La méthode a eu son efficacité, même si elle n’est plus opérante aujourd’hui.
Elle imposait l’idée d’un monde stable et sûr, que l’on pouvait comprendre, qui obéissait à un ordre qui se manifestait aussi bien dans le domaine physique que dans les structures naturelles de la société ou de la famille et où la religion, tout en séparant et opposant le monde séculier du sacré, y voyait l’ordre voulu par Dieu.
Car la théologie repose bien entendu aussi sur une vision du monde. Elle s’est heurtée dans le passé à la vision de la science et je pense qu’elle est aujourd’hui dans un grand décalage avec la pensée scientifique, et que ce décalage contribue à rendre sa parole inaudible.
Au-delà des critiques habituelles qui portent sur les questions de morale, je pense que le plus grand défaut de la pensée et du comportement de l’Église est de reposer sur une cosmovision, une cosmologie dépassée. J’entends par « cosmologie » la vision d’ensemble de ce qui existe dans la nature, qui nous est accessible, et que l’on peut aussi appeler l’univers. Dans ce cadre, on ne s’intéresse pas aux différents constituants séparément, mais aux relations qu’ils ont entre eux.

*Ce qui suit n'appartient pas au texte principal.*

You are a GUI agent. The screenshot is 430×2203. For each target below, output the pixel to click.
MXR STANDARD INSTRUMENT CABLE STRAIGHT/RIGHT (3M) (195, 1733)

Après la découverte de l’omniprésence de l’évolution, la grande aventure intellectuelle de la fin du 20e siècle aura été une nouvelle perception de la complexité et de la façon de l’appréhender, complexité du cosmos, des organismes vivants, des sociétés humaines…
• Un peu d’histoire sur les relations de la science et de la foi et la façon dont la science a émergé.
C’est du monde grec que nous vient la vision qu’il existe deux mondes : celui de la terre et celui du « ciel » qui commence avec la Lune où tout est parfait (et pour les Grecs, le cercle est la perfection d’où l’idée que tout mouvement est circulaire), immuable (qui reste tout le temps identique à lui-même) et qui est le monde du divin. Également la vision anthropocentriste conduit à penser que la Terre est au centre de tout, qu’elle occupe une place privilégiée et singulière.
La séparation entre science et conception religieuse s’amorce au 17e siècle, avec Galilée, qui est le père de la physique expérimentale : il est le premier à dire que c’est l’expérience qui permet de valider ou d’invalider des présupposés, qu’on appellerait aujourd’hui simplement « hypothèses de travail ».
Galilée a soutenu le système de Copernic, selon lequel la Terre et les planètes sont en mouvement autour du Soleil, ce qui lui a valu les démêlés que l’on sait avec l’Inquisition. Les conditions de ce débat sont très instructives sur le statut de la démarche scientifique. Le système de Copernic, publié en 1543, a été rejeté d’emblée par Luther, parce qu’il entrait en contradiction avec la lecture qu’il faisait de la Bible : le Soleil est nécessairement en mouvement, puisque Josué l’a arrêté. Dans l’Église catholique, où le système de Copernic avait été mis à l’index en 1615, les inquisiteurs ont laissé à Galilée la possibilité de défendre son point de vue ; mais dans des limites bien strictes : pour avoir le droit de défendre une vision en contradiction avec la Révélation, il était sommé d’apporter une preuve irréfutable du mouvement de la Terre. Ce qu’il n’a pas pu faire et qu’il ne pouvait pas faire, avec les connaissances dont il disposait. Et qui a conduit à sa condamnation (et son abjuration) en 1633.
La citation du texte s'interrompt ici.